• [WHAT IS ASKED]:
Return, word for word, the passage of the text on recurrent neural networks between "- Recurrent Neural" and "example to understand.", inclusive.

Léa Vaysette - Alice Tourret
Reading the literature and internet resources on Medium and Towardsdatascience, we quickly understood that the most common and efficient way to do text generation was to build a long short-term memory Recurrent Neural Network (LSTM RNN). What are LSTM RNN and why are they so useful in the case of text generation ? We will first explain why we should use RNN in the case of sequential data, then we will detail the structure and limitations on RNN. Then, we will present quickly LSTM RNN and our current modelling choices.
- Recurrent Neural Networks (RNN) and sequential data
Why should we use a RNN rather than a regular convolutionnal feed-forward neural network? This comes from the fact we are dealing with sequential data rather than fixed-point data. Let's first take an example to understand.
Let's say that we are aiming at predicting weather for the next day. The weather for the next day depends on multiple variables at the current day such as humidy percentage, wind intensity, brightness percentage... This would fit a convolutionnal feed-forward neural network (CNN). However, it is likely that weather conditions for the next day depend on weather conditions in the last few days and that this depency on time is one of the most important features of the model. Here using a CNN would mean making an independency assumption on all test observations at the day level while using an RNN enables to represent the time dependency.

• [DATA BLOCK]:
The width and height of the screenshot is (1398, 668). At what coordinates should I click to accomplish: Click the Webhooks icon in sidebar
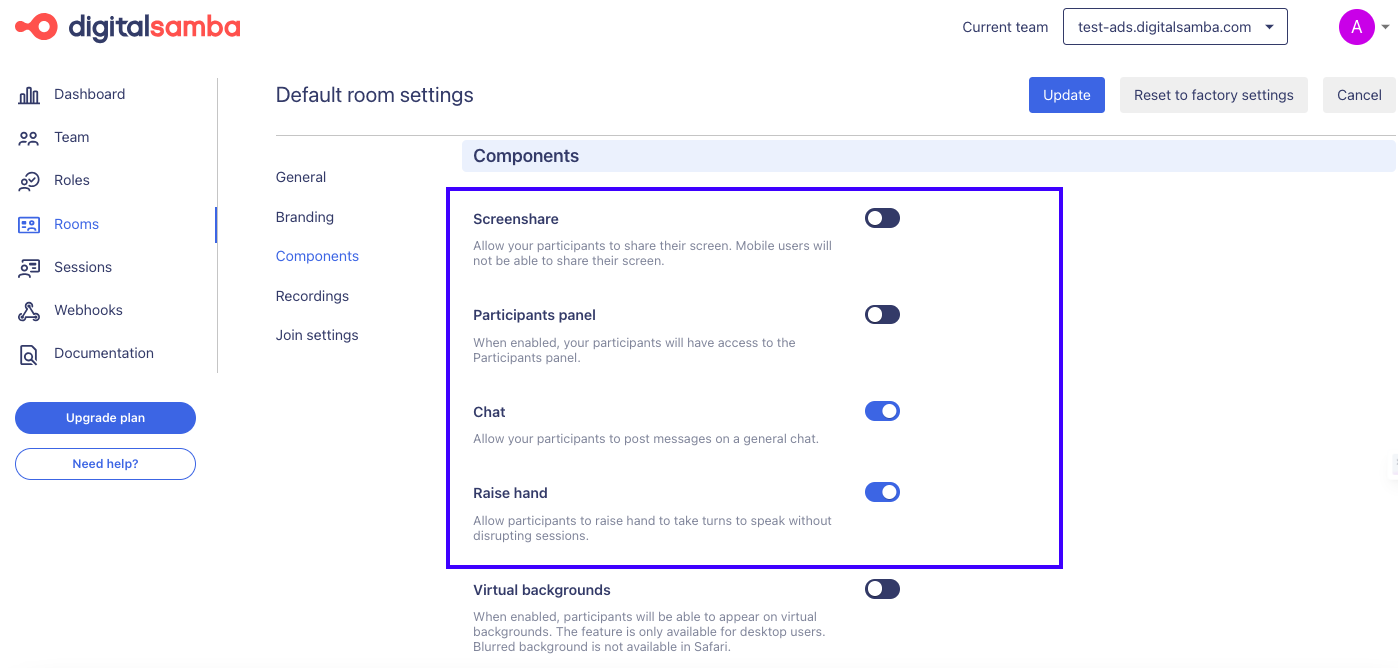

• [RESPONSE FOR THIS EXERCISE]:
- Recurrent Neural Networks (RNN) and sequential data
Why should we use a RNN rather than a regular convolutionnal feed-forward neural network? This comes from the fact we are dealing with sequential data rather than fixed-point data. Let's first take an example to understand.